Fork me on GitHub

CUDA

CUDA (Compute Unified Device Architecture) is a parallel computing platform and application programming interface (API) model created by NVIDIA. It allows software developers to use a CUDA-enabled graphics processing unit (GPU) for general purpose processing, an approach known as General Purpose GPU (GPGPU) computing.

Usage

You need to first request one or more GPUs within an interactive session or batch job on a worker node. For example, to request a single GPU for an interactive session on a worker node:

qrshx -l gpu=1

Note

See Using GPUs on Iceberg for more information on how to request a GPU-enabled node for an interactive session or job submission.

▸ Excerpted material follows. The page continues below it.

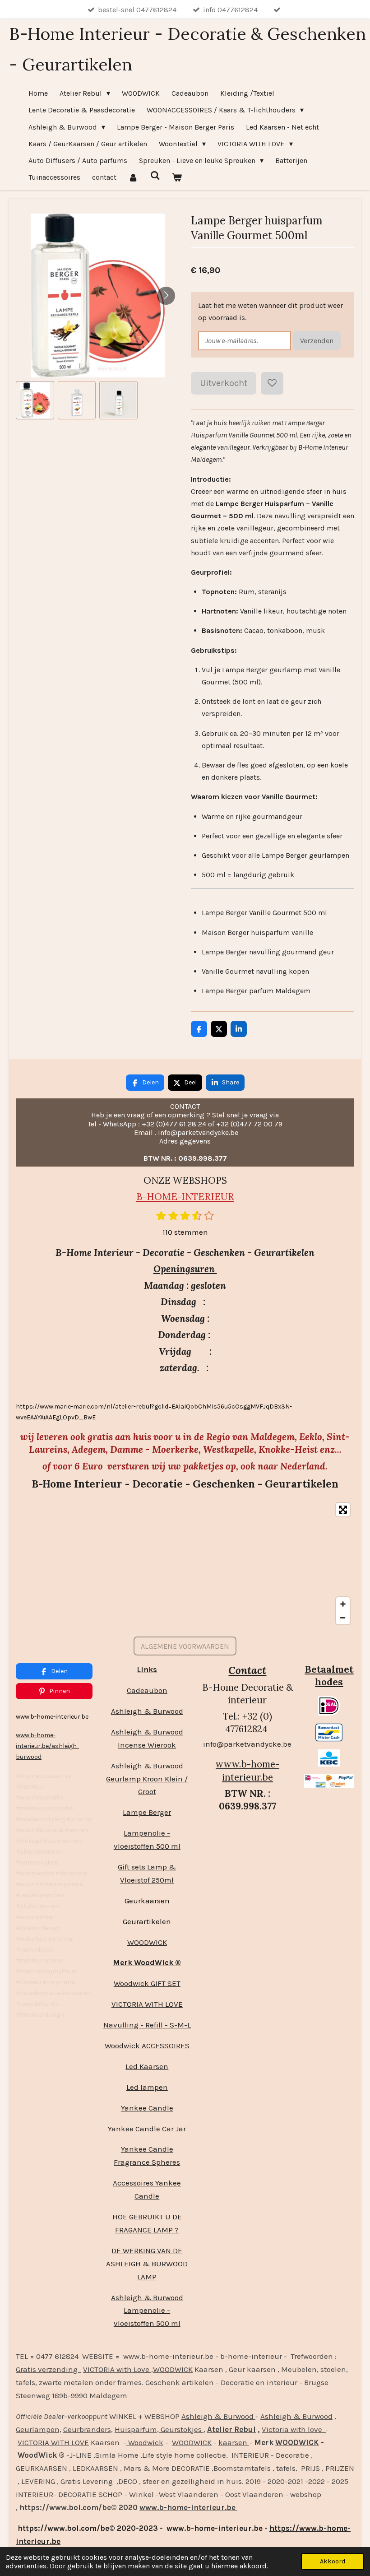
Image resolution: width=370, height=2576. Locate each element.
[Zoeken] (155, 175)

You then need to load a version of the CUDA library (and compiler). There are several versions of the CUDA library available. As with much software installed on the cluster, versions of CUDA are activated via the ‘module load’ command:

module load libs/cuda/8.0.44
module load libs/cuda/7.5.18
module load libs/cuda/6.5.14
module load libs/cuda/4.0.17
module load libs/cuda/3.2.16

To then confirm which version of CUDA you are using:

$ nvcc --version
nvcc: NVIDIA (R) Cuda compiler driver
Copyright (c) 2005-2016 NVIDIA Corporation
Built on Sun_Sep__4_22:14:01_CDT_2016
Cuda compilation tools, release 8.0, V8.0.44

Important To compile CUDA programs you also need a compatible version of the GCC compiler:

  • CUDA 7.x and 8.x: GCC >= 4.7.0 (to allow for the use of c++11 features) and < 5.0.0

Compiling a simple CUDA program

An example of the use of nvcc (the CUDA compiler)

nvcc filename.cu

will compile the CUDA program contained in the file filename.cu.

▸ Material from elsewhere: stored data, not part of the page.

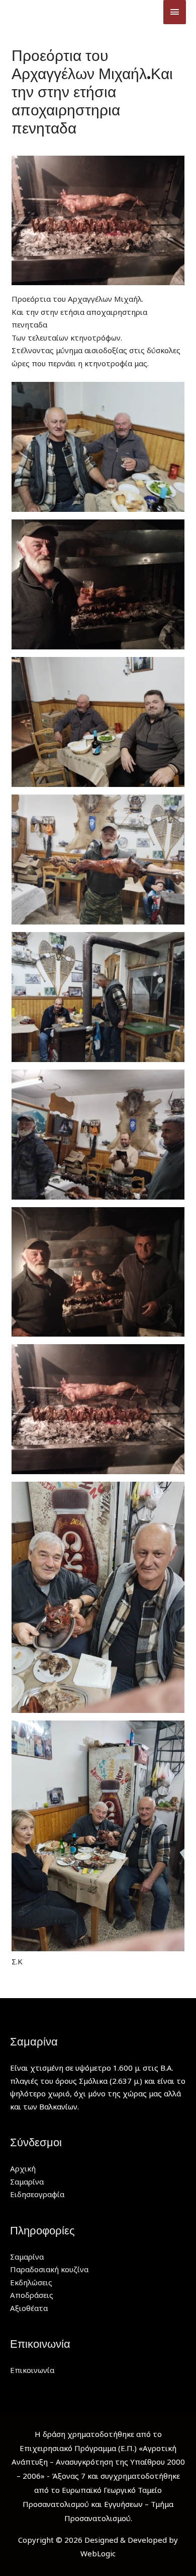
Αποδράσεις (31, 2295)
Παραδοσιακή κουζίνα (49, 2269)
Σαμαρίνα (27, 2181)
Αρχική (23, 2168)
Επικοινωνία (32, 2370)
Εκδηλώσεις (31, 2282)
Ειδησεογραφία (37, 2194)
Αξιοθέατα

Compiling the sample programs

You do not need to be using a GPU-enabled node to compile the sample programs but you do need a GPU to run them.

In a qrshx session:

# Load modules
module load libs/cuda/8.0.44
module load compilers/gcc/4.9.2

# Copy CUDA samples to a local directory
# It will create a directory called NVIDIA_CUDA-8.0_Samples/
mkdir cuda_samples
cd cuda_samples
cp -r $CUDA_SDK .

# Compile (this will take a while)
cd NVIDIA_CUDA-8.0_Samples/
make

The make command then runs the nvcc CUDA compiler and generates a binary executable that you can then run on a node with an NVIDIA GPU installed.

A basic test is to run one of the resulting binaries, deviceQuery.

GPU Code Generation Options

To achieve the best possible performance whilst being portable, GPU code should be generated for the architecture(s) it will be executed upon.

This is controlled by specifying -gencode arguments to NVCC which, unlike the -arch and -code arguments, allows for ‘fatbinary’ executables that are optimised for multiple device architectures.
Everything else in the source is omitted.